### WHAT IS REQUIRED
Please return only the lines from the one holding "The width and height of the screenshot is (2420, 1512)." through the one holding "Select Organizations in the sidebar", exactly as they appear in the records below, both ends included.

### DATA SECTION

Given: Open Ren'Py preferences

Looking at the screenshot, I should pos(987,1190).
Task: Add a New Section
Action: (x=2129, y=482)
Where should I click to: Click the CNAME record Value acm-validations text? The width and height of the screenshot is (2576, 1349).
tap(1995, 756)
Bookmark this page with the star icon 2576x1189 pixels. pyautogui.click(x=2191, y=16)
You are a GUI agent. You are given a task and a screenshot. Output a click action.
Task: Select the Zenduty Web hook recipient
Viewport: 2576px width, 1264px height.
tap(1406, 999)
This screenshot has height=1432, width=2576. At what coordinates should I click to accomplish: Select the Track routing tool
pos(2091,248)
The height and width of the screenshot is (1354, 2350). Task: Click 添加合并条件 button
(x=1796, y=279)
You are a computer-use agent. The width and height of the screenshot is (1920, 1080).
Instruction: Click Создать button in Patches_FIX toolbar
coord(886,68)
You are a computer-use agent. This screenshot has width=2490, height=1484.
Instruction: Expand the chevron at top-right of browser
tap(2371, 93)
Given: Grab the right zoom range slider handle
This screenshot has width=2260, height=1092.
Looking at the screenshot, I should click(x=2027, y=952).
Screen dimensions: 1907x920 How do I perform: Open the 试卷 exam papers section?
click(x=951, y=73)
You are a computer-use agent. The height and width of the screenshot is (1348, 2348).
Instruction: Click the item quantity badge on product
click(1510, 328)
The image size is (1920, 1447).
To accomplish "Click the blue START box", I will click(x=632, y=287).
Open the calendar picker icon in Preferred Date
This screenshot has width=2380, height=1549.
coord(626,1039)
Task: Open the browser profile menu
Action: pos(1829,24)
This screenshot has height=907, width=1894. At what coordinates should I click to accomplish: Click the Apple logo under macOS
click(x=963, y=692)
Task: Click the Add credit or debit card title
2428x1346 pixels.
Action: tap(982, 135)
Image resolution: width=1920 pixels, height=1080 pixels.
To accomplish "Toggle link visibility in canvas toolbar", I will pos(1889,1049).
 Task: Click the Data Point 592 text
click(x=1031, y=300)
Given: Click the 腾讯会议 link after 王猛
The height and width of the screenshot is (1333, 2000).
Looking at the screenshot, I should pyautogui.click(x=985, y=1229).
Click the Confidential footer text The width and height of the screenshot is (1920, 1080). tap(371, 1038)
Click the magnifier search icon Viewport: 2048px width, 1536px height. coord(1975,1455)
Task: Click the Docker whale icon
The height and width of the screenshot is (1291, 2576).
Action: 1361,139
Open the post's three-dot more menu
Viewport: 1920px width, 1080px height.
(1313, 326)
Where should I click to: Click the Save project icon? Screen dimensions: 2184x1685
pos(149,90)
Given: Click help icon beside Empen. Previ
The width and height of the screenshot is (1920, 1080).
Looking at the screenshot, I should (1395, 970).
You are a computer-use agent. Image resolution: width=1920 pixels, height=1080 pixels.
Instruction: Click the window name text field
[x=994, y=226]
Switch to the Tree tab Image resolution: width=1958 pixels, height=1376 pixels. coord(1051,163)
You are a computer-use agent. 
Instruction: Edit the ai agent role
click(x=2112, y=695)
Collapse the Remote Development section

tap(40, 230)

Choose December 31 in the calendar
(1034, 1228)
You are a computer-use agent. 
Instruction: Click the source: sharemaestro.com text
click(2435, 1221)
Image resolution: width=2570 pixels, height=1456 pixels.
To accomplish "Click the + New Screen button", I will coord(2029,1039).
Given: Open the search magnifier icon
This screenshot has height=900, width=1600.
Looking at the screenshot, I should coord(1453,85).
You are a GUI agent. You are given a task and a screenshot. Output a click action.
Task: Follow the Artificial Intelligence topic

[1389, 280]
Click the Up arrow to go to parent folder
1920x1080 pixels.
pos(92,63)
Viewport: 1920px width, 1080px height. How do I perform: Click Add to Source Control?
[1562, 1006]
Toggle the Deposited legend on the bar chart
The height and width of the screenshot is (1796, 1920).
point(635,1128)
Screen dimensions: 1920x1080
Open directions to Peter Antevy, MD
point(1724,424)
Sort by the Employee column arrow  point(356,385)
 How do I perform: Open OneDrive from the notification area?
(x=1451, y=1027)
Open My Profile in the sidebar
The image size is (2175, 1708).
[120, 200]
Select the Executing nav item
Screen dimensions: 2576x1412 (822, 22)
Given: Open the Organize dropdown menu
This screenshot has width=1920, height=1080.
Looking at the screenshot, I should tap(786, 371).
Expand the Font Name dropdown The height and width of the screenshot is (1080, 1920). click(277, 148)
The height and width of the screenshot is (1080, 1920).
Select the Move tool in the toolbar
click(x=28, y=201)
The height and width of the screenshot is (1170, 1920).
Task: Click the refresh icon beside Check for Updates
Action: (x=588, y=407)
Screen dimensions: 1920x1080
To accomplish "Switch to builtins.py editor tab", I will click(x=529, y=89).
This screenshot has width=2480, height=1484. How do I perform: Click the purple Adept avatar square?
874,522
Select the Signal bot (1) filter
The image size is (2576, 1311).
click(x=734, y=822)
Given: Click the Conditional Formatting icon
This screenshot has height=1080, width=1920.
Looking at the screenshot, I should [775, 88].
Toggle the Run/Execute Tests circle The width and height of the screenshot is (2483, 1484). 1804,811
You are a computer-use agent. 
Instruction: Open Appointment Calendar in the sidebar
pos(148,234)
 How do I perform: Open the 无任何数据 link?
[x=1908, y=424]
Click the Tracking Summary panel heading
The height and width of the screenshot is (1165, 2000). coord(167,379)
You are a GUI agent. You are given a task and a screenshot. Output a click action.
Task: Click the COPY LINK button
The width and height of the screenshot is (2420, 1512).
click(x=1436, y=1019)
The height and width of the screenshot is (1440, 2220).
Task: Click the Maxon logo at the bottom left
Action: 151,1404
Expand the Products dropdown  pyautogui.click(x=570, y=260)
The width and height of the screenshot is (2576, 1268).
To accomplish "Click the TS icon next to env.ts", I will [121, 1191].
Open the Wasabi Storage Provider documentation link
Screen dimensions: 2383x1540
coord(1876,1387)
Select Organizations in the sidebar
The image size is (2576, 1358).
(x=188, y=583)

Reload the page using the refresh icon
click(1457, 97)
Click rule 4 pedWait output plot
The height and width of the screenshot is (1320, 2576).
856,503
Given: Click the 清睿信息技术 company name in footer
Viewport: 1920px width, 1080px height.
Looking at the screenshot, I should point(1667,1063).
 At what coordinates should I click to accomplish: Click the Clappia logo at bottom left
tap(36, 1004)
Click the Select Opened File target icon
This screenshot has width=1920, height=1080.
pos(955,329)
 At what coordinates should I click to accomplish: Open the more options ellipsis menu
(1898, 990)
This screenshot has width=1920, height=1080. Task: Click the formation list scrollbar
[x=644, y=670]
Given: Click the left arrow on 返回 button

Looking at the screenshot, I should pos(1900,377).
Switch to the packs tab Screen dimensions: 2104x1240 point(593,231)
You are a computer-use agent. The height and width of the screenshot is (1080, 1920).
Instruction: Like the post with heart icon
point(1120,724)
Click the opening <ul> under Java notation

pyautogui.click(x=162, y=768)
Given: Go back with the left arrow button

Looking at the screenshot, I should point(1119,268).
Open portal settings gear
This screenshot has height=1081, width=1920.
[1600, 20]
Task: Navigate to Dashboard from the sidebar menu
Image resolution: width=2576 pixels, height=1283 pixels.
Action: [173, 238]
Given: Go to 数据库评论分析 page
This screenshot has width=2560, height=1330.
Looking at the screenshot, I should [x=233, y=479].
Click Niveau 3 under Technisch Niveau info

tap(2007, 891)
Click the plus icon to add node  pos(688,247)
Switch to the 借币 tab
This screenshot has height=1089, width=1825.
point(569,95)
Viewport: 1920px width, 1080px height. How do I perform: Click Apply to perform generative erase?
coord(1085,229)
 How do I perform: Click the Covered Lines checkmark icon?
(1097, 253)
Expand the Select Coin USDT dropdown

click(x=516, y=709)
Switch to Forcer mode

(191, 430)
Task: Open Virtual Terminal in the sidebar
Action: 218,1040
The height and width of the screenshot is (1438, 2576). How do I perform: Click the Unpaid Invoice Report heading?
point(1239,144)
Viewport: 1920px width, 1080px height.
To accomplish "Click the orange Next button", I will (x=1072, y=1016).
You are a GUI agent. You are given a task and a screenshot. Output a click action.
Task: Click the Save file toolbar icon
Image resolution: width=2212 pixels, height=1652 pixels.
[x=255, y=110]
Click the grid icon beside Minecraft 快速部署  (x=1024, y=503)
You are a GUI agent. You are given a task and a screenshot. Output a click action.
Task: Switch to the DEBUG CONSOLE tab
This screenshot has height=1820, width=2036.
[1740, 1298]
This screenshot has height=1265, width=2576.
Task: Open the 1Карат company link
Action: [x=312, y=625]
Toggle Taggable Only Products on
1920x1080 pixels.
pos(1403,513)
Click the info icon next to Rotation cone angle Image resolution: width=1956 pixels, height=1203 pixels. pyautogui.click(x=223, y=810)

### OUTPUT
The width and height of the screenshot is (2420, 1512).
click(x=1436, y=1019)
The height and width of the screenshot is (1440, 2220).
Task: Click the Maxon logo at the bottom left
Action: 151,1404
Expand the Products dropdown  pyautogui.click(x=570, y=260)
The width and height of the screenshot is (2576, 1268).
To accomplish "Click the TS icon next to env.ts", I will [121, 1191].
Open the Wasabi Storage Provider documentation link
Screen dimensions: 2383x1540
coord(1876,1387)
Select Organizations in the sidebar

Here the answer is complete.